# Innenlager einkleben



## flyingscot (15. Februar 2008)

Moin Moin!

Das Innenlager sollte ja laut Alutech möglichst mit Loctite mittelfest eingeklebt werden.
Bisher habe ich Loctite nur für kleinere Schraubverbindungen benutzt (M4-M6).

Wieviel des Gewindes sollte man maximal mit Loctite behandeln, sodass man das Lager auch ohne rohe Gewalt wieder lösen kann?


----------



## mani.r (15. Februar 2008)

ich habe nur mein erstes mit 2 tropfen mittelfestem loctite eingebaut. danach sah das tretlagergehäuse so aus.







seit dem montiere ich sie so wie ich sie kaufe. das reicht meiner meinung nach vollkommen aus.


----------



## MTB-News.de




----------



## xMARTINx (15. Februar 2008)

das mit dem loctite ist ziemlicher blödsinn


----------



## Up&Down (15. Februar 2008)

ich dachte bisher immer, innenlager soll man FETTEN???

dabei bleibe ich auch nach dem obigen anblick!


----------



## Dämon__ (15. Februar 2008)

Up&Down schrieb:


> ich dachte bisher immer, innenlager soll man FETTEN???
> 
> dabei bleibe ich auch nach dem obigen anblick!


der Meinung bin ich auch und dann das richtige Drehmoment beachten.


----------



## xMARTINx (15. Februar 2008)

innenlagergewinde soll man eigentlich auch nicht fetten...


----------



## Piefke (15. Februar 2008)

Innenlagergewinde sollten geklebt oder gefettet werden, sonst können sie knarzen und  korrodieren.

Ich klebe meine Innenlager immer ein und da sieht keins aus wie bei mani.r.


----------



## xMARTINx (15. Februar 2008)

hab mein innenlager nie eingeklebt,knarzen kommt vom dreck,gewinde sollten beim eibau natürlich sauber sein,mache das schon jahrelang so und hatte nie knarzen oder sonst irgendwelche problem,hatte shimano,truvativ und race face


----------



## Grüner Hulk (15. Februar 2008)

Ich baue meine Lager immer ein und körne sie dann mit einem kleinen spitzen Durchschlag immer noch genau 6 x, danach kommt noch rechts und links eine Rohrschelle rum und die knalle ich dann noch mit 120 Nm an.
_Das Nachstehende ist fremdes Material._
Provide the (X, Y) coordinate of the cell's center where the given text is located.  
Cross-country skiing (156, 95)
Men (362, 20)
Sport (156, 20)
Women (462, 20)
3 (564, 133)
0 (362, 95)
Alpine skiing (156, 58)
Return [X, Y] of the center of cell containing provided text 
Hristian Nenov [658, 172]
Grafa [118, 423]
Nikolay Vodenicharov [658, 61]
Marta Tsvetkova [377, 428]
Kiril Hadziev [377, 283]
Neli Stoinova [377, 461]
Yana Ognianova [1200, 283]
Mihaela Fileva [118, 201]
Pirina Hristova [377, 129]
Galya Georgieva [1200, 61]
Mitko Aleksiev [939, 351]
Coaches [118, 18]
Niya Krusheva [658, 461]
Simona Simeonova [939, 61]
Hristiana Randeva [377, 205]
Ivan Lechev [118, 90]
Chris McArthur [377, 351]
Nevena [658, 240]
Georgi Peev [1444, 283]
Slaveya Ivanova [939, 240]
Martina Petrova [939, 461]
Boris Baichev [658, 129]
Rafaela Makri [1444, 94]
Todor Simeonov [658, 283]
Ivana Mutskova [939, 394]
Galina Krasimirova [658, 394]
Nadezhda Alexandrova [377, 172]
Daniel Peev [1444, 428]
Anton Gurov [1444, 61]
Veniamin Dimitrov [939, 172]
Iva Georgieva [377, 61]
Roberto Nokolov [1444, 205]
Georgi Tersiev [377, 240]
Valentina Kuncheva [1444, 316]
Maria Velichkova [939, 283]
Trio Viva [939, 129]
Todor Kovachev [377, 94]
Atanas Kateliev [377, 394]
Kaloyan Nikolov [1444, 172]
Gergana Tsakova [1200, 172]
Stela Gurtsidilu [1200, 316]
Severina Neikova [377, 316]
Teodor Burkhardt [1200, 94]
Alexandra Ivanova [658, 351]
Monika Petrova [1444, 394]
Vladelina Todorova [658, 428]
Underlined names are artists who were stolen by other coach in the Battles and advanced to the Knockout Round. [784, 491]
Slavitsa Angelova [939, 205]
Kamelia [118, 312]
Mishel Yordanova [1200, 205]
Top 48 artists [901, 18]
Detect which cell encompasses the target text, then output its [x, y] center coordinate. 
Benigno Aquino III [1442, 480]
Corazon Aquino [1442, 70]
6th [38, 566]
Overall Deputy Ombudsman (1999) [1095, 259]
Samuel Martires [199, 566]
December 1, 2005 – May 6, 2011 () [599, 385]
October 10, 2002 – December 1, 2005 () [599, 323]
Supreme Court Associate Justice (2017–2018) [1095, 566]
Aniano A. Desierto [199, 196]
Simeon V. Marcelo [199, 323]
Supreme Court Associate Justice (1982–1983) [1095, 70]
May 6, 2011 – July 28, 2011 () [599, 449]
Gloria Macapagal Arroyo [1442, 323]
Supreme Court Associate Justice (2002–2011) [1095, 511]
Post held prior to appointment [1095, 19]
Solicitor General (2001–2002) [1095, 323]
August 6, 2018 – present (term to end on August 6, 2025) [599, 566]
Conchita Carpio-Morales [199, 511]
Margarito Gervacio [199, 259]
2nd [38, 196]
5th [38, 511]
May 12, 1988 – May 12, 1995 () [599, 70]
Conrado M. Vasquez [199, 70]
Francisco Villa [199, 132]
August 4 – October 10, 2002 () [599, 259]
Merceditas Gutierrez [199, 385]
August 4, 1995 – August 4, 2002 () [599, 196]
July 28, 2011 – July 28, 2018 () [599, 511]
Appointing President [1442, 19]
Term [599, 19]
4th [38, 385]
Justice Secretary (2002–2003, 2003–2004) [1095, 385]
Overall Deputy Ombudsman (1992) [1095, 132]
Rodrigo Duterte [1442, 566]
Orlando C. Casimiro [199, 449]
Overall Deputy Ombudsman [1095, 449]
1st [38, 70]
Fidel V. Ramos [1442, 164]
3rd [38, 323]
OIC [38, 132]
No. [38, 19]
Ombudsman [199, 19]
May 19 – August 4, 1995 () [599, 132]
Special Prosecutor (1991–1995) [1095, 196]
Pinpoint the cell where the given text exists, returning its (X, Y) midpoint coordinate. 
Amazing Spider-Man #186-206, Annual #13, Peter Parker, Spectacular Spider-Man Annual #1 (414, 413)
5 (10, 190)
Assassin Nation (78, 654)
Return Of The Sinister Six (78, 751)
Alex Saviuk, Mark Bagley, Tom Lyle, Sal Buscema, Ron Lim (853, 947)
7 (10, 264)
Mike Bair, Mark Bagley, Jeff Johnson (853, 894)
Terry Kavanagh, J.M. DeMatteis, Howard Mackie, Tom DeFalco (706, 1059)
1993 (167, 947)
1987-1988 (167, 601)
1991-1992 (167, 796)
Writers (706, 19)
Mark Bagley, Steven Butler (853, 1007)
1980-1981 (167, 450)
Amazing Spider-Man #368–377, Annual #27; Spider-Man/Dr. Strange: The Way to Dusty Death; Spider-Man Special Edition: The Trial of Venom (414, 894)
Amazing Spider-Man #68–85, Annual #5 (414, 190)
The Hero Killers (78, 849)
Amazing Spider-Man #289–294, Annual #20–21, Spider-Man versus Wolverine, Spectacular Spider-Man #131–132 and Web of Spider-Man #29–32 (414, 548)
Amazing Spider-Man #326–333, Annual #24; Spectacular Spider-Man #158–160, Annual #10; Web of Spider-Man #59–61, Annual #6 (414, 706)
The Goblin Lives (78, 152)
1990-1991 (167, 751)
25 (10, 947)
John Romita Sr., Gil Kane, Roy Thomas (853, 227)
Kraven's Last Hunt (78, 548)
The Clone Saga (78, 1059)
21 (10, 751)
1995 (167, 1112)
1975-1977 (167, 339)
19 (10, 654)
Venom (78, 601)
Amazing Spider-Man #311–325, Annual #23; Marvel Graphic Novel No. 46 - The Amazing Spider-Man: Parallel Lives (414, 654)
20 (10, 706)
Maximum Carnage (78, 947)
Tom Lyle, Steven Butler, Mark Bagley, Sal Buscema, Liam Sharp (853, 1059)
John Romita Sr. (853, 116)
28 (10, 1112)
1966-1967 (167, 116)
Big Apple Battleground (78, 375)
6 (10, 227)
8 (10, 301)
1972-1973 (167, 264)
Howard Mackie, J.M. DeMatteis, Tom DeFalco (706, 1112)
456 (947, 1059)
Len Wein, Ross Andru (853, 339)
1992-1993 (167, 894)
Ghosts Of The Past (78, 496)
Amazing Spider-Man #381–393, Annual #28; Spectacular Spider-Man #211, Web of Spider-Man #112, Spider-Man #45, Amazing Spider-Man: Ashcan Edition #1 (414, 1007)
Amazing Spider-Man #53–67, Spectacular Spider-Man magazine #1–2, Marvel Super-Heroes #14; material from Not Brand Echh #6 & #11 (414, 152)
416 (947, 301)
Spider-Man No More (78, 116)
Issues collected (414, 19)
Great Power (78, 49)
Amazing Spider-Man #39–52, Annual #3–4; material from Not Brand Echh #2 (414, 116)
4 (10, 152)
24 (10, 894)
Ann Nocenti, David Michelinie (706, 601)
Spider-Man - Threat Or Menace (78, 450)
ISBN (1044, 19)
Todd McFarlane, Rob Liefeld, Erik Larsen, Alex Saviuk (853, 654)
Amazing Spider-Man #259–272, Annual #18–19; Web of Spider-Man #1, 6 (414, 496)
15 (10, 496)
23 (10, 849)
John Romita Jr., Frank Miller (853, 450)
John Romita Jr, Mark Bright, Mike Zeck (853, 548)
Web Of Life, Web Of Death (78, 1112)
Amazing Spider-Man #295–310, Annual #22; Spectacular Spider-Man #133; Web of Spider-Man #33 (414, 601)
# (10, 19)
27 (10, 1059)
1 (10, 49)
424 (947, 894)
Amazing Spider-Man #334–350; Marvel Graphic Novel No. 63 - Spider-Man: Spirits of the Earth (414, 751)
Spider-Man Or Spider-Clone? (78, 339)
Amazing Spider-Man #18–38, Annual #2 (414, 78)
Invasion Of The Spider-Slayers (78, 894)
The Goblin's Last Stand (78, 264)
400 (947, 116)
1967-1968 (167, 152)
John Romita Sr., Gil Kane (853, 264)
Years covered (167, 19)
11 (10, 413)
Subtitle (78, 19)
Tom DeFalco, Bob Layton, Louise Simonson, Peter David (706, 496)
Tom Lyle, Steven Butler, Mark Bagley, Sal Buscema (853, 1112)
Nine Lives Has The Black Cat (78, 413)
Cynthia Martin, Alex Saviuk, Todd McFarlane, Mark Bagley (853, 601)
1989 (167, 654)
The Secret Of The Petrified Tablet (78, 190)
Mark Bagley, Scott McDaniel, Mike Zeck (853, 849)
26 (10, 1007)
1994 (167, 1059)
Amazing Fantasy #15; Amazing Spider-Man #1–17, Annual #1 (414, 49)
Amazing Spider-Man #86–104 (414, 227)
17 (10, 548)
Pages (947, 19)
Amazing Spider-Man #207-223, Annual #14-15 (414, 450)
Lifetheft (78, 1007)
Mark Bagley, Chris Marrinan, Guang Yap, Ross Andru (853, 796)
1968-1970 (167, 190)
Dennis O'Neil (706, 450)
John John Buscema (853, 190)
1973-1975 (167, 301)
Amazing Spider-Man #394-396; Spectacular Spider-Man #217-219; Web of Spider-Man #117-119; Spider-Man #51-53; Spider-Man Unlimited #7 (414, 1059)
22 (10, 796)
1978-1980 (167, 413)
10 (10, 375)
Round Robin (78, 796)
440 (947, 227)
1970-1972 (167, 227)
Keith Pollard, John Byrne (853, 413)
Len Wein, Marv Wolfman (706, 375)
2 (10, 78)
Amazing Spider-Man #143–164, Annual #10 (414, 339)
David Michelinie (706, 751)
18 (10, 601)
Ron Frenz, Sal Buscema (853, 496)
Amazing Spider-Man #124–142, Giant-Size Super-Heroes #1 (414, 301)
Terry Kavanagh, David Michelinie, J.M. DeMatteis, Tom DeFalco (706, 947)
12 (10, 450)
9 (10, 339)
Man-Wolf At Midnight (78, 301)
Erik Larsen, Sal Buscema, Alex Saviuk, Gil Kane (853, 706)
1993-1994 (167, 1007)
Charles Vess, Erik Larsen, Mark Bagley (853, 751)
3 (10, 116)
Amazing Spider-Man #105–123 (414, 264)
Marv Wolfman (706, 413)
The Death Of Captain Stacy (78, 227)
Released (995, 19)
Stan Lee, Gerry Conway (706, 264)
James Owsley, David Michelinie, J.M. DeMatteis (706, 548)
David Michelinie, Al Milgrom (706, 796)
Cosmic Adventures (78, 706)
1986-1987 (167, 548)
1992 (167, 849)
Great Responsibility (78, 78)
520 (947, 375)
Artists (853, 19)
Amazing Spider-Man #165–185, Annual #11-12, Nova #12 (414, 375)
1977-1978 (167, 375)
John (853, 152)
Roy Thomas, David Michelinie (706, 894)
Fertig.

HALLO???! 

Ach ja und für alle die ihr Gewinde am Innenlager schon geschrottet haben durch einkleben, schief reinschrauben u.ä.:
Jürgen repariert euch die Dinger wieder mit einer Gewindehülse die wunderbar hält. Kumpel von mir hat es schon probiert. Rahmen war hierfür zur Reperatur bei Alutech und kam nach überschaubarer Zeit und mit einer überschaubaren Rechnung wieder. Es hält seit 3 Jahren.


----------



## Blackholez (26. März 2008)

@grüner Hulk

jup ich bin der Kumpel - sie hält - allerdings ist das Innenlager jetzt eines mit Italienischem Gewinde

cu


----------



## no_nickname (5. April 2008)

Also, Innenlager immer mit ordentlich Fett montieren. Mache ich schon immer so und es hat noch nie Probleme gegeben. Übrigens: Bei meiner Sau ist es ab Werk eingeklebt und ich hoffe, dass das Innenlager noch lange hält...


----------



## MTB-News.de




----------



## marvin2111 (5. Juni 2008)

Piefke schrieb:


> Innenlagergewinde sollten geklebt oder gefettet werden, sonst können sie knarzen und  korrodieren.
> 
> Ich klebe meine Innenlager immer ein und da sieht keins aus wie bei mani.r.



das knarzen kommd aber auch oft wenn das innen lager nicht gerade eingedreht ist ..


----------